La stupeur avait déjà disparu. Il ne restait plus que la certitude.


- Alors c'était ça... gronda-t-il. Sale garce. T'étais bien avec Naraku depuis le début.


Mayoiga ne répondit pas.

Elle n'aurait pas su le faire sans mentir.

Parce qu'il n'avait pas entièrement tort.

Et parce qu'elle-même ne savait toujours pas expliquer ce qu'elle venait de faire.


Ce bref désordre avait suffi.

Kagura releva la tête.


La peur battait encore en elle, mais l'ouverture était là. Kōga s'était retourné. Son attention avait quitté le combat.

Ses yeux glissèrent vers Mayoiga, une fraction de seconde.


Puis elle ouvrit son éventail.

Le vent se condensa devant elle avant d'éclater d'un seul coup.

Des arcs lumineux jaillirent de l'air en gerbes tranchantes et fondirent sur Kōga avant même qu'il ait pu se remettre en garde.

L'un le força à lever le bras pour protéger son visage.

Les suivants frappèrent plus bas, entaillant ses jambes.


Kōga encaissa.

Il recula, mais ne céda pas.

Malgré tout, cela avait suffi.

Les fragments de la Perle se détachèrent de ses mollets, furent aussitôt happés par le vent et vinrent se loger dans la paume ouverte de Kagura.


- Kōga !


Ginta bondit immédiatement.

Hakkaku le suivit dans le même mouvement.

Ils se placèrent devant lui pour empêcher qu'on l'atteigne davantage.


Kagura ne chercha pas à prolonger l'affrontement.

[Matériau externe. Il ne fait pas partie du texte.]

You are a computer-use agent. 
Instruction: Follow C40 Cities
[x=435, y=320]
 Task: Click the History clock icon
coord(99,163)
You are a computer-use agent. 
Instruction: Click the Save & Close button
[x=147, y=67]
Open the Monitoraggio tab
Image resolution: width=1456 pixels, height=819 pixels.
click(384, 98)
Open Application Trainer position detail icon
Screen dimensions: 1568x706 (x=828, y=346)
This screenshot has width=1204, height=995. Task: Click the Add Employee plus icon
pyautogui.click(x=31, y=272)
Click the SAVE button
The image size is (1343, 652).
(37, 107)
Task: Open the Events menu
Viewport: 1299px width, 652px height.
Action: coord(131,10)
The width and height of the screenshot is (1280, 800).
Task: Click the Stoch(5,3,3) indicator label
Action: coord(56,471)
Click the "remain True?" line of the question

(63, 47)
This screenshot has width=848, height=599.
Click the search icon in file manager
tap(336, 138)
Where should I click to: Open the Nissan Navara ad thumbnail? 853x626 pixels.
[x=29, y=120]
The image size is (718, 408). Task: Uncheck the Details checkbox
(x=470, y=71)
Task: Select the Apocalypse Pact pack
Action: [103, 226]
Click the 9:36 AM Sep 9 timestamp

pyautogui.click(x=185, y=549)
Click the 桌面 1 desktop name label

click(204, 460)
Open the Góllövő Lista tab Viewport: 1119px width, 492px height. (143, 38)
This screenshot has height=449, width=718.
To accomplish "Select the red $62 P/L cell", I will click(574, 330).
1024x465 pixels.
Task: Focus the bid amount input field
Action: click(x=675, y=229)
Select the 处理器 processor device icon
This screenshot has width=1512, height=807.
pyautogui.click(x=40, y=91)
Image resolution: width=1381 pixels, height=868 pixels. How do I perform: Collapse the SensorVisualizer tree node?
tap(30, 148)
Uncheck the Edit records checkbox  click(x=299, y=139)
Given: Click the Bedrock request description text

Sa plume plongea du ciel comme un trait blanc. Elle s'y agrippa, puis le vent la souleva aussitôt.

Avant de disparaître au-dessus des arbres, elle tourna brièvement la tête.

Ses yeux croisèrent ceux de Mayoiga.

Il n'y eut ni sourire ni remerciement.

Seulement cette tension nue, presque incrédule, de quelqu'un qui n'avait pas prévu de survivre.

Puis elle s'éleva.


En quelques secondes, elle ne fut plus qu'une forme pâle entre les cimes.

Kōga se redressa lentement, soutenu par la présence de sa meute. Une main crispée sur sa blessure, il fixait déjà Mayoiga.


Et cette fois, il n'y avait plus dans ses yeux ni hésitation ni doute.


Les loups réagirent avant lui.

Deux d'entre eux se jetèrent vers Mayoiga, bientôt suivis par d'autres dans le même élan.


Elle ne leur accorda pas un regard.

Son corps se déplaça avec une précision sèche, leurs attaques glissaient à côté d'elle avant même d'avoir trouvé prise. Elle traversa leur encerclement sans chercher à les abattre.

Son visage resta levé vers le ciel.

Kagura s'éloignait avec les fragments.

Mayoiga le savait.

Elle venait de faire exactement ce que Naraku attendait d'elle.


Ses doigts se resserrèrent sur la garde de Tōkijin.


Elle s'élança entre les arbres.


Mais presque aussitôt, le vent changea.


Le souffle laissé par Kagura se fragmenta, se dispersant en courants contraires, emportant avec lui jusqu'à la moindre trace de sa présence.

Mayoiga ralentit, puis s'arrêta.

Son regard se durcit légèrement.

Kagura ne fuyait pas au hasard.

Elle effaçait sa trace.

Une fraction de seconde passa.


Puis Mayoiga repartit, plus vite encore, et disparut entre les arbres.